Slavery is not just something you learn about in History. In 2013, 1,746 cases were reported in the UK and it is estimated to affect 29.8 million people worldwide.

When Home Secretary, Theresa May described modern slavery as “a despicable and inhuman crime in which women, men and children are subjected to unimaginable suffering by criminals”.

The Government introduced the Modern Slavery Act 2015 to tackle the issue. It is likely to be a big issue for law firms and their clients in the coming months and years.

The Act tackles the issue in two ways: by consolidating various criminal offences relating to human trafficking and slavery; and by introducing a provision for transparency in supply chains. Starting in October 2015, the Act will require all businesses with an annual turnover of £36m or more who carry on business in the UK to prepare a slavery and human trafficking statement every financial year, stating the steps they have taken to ensure their business and supply chains are slavery free.

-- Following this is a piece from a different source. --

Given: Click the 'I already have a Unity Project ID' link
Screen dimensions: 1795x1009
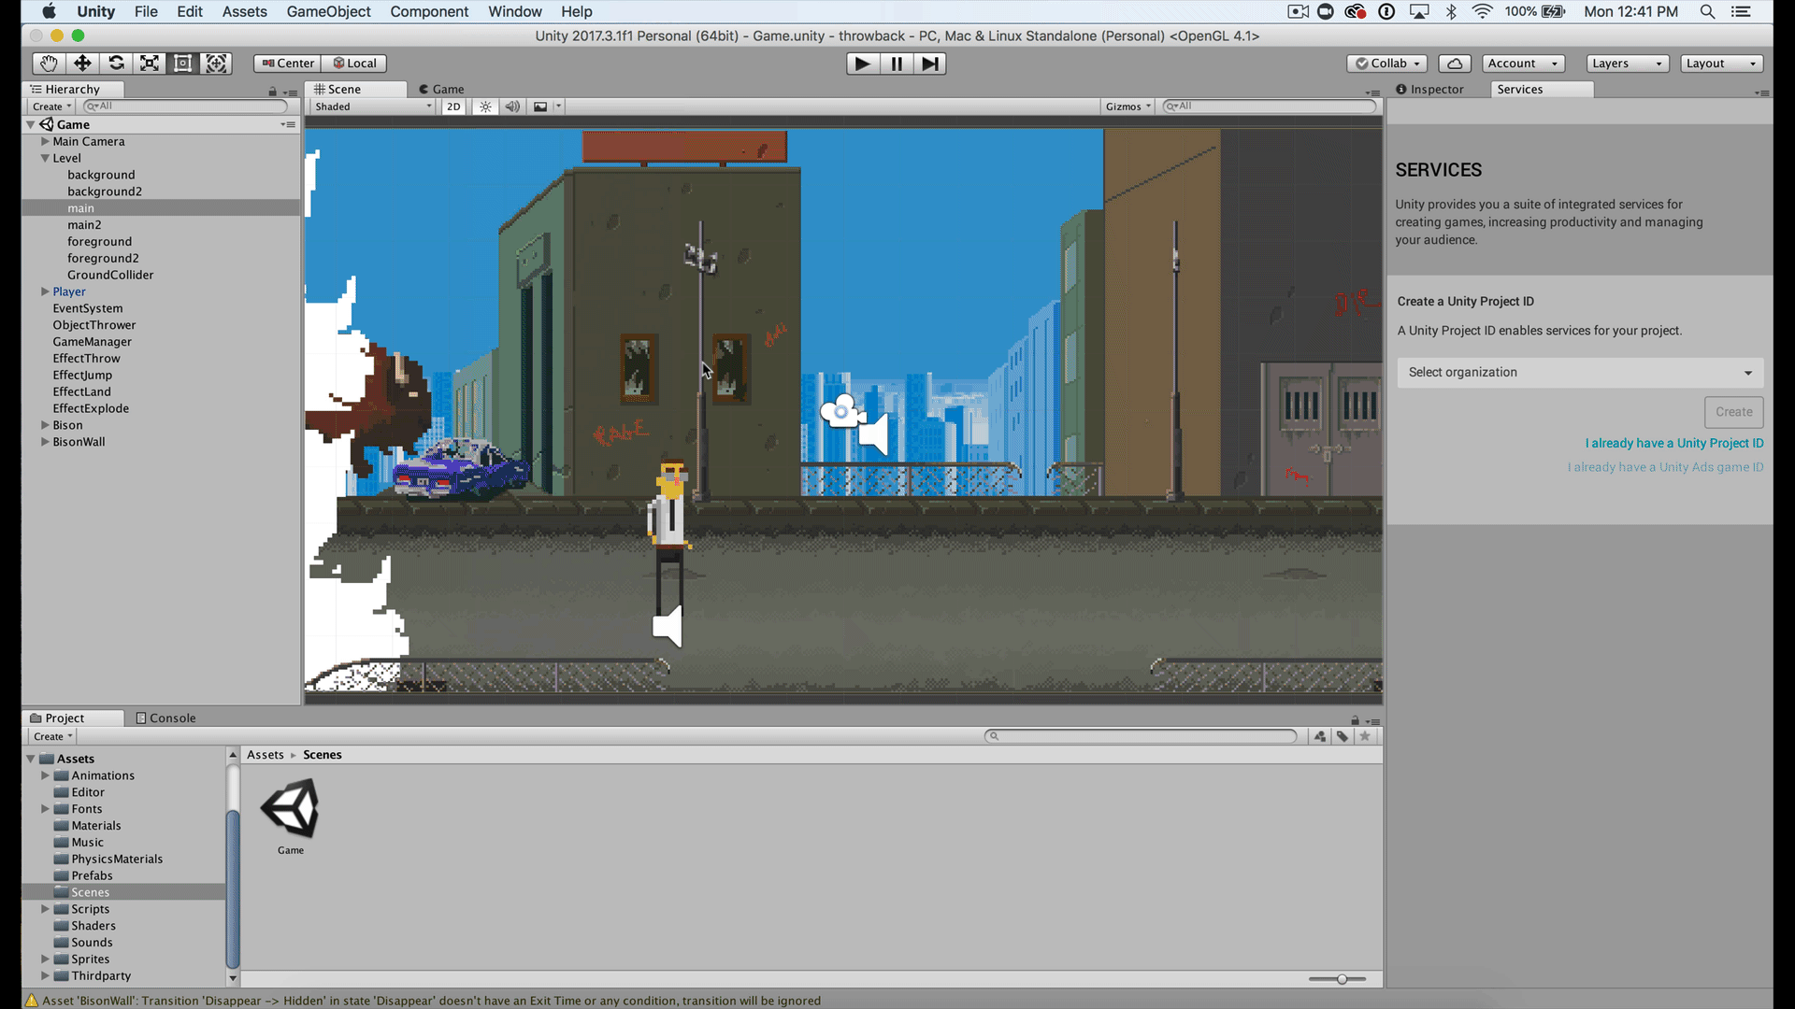Looking at the screenshot, I should (x=1674, y=443).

The statement must be approved by the board and signed by a director, then published on the organisation’s website.

The statement can include information about the organisation’s structure, business and supply chains; its policies in relation to slavery and human trafficking; its due diligence processes around the issue; identification of the areas of particular risk for the business and the steps it has taken to assess and manage that risk; and the training made available to employees.

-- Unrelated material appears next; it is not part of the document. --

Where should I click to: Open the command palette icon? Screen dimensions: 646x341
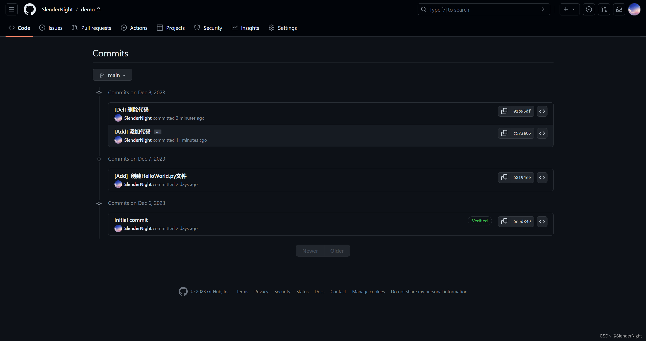click(544, 10)
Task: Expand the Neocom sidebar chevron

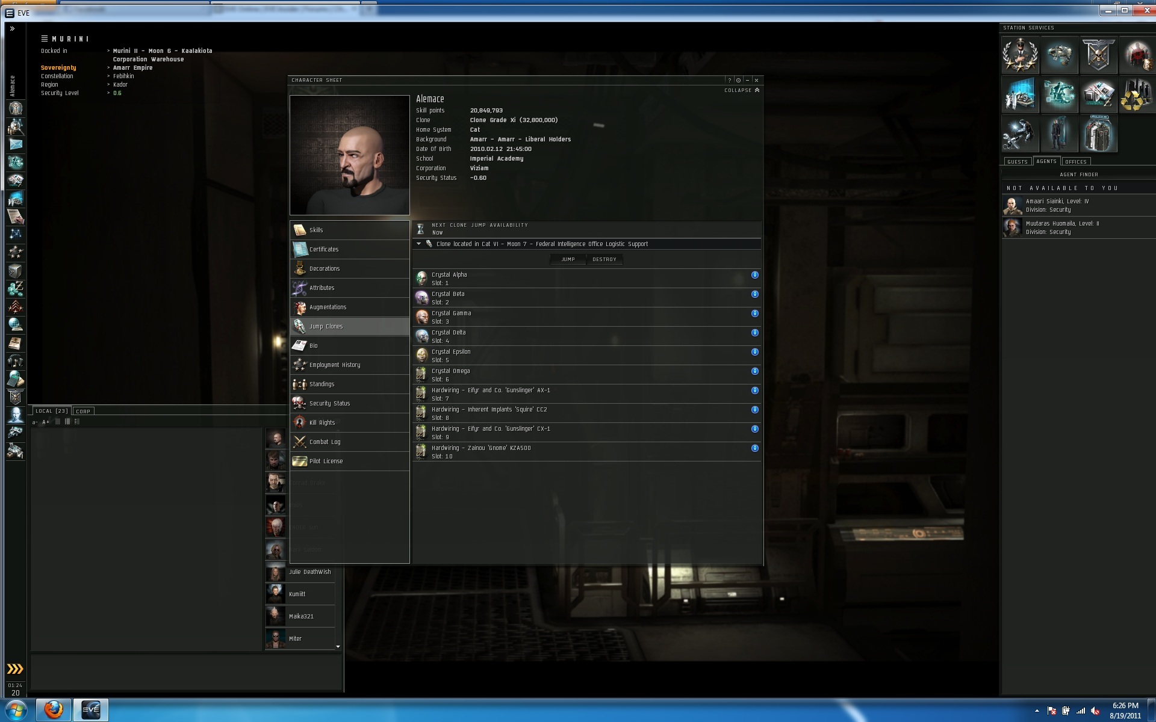Action: 12,28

The £36m threshold will apply to global turnover and is expected to include subsidiaries. The Act will apply to foreign-based companies if they carry on business in the UK.

Karen Plumbley-Jones
Karen Plumbley-Jones, Bond Dickinson

It will create much work for businesses, who will need to carry out due diligence in relation to their own business and their suppliers, both in the UK and overseas.

Businesses can choose to state that they have taken no steps to investigate their business or their supply chains. They are unlikely to do this, as investors, consumers and pressure groups will subject them to pressure to comply.

The Home Secretary can enforce this duty by applying for an injunction in the High Court. This is an unusual remedy, however – a substantial fine would be more normal – and it is likely that action would only be taken against a high profile organisation, in order to attract publicity and secure wider compliance with the Act.

It is likely that clients will be asking law firms for a considerable amount of assistance around the Act. They will be asked not only to advise on the new requirements, but potentially also to draft a slavery and human trafficking policy, review contracts with suppliers to ensure they have sufficient procedures in place, or review their draft statement. They may also be asked to get involved with training staff – particularly those working in supply chain management and procurement – on slavery and human trafficking and their legal obligations.

Government guidance and draft regulations are expected before October, but law firms are already gearing up for it, with clients asking for advice already.